#### [Saved data entries]
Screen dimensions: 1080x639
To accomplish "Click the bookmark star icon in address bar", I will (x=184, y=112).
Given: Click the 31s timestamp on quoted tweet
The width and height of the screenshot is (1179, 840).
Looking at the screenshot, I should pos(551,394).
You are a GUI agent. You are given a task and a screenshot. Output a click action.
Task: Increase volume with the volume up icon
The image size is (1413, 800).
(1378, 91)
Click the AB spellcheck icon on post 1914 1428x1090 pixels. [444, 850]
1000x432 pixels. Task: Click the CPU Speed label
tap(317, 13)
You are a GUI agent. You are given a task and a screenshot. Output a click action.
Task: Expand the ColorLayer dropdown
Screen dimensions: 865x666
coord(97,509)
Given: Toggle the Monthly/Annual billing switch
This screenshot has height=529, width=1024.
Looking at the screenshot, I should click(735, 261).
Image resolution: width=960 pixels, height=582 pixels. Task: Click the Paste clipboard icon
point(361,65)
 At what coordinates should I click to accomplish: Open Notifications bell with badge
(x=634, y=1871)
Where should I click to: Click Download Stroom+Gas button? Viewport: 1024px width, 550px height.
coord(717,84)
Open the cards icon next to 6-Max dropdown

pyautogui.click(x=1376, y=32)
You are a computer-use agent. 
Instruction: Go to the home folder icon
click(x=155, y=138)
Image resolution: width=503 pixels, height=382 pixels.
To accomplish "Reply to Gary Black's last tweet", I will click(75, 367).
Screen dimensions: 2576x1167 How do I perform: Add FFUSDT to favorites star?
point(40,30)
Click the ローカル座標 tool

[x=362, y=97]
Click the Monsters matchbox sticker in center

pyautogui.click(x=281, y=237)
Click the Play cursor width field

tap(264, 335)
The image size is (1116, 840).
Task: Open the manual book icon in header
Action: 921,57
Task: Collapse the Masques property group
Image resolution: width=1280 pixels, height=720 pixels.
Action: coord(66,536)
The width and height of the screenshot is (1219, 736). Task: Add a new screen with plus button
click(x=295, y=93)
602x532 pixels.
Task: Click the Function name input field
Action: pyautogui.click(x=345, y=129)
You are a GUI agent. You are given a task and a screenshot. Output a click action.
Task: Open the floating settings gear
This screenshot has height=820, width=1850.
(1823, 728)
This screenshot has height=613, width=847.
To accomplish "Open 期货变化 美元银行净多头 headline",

#### [What to produce]
Could you print exactly the lines from the one containing "This screenshot has height=820, width=1850." through the last line of the records above?

#### [Exercise response]
This screenshot has height=820, width=1850.
(1823, 728)
This screenshot has height=613, width=847.
To accomplish "Open 期货变化 美元银行净多头 headline",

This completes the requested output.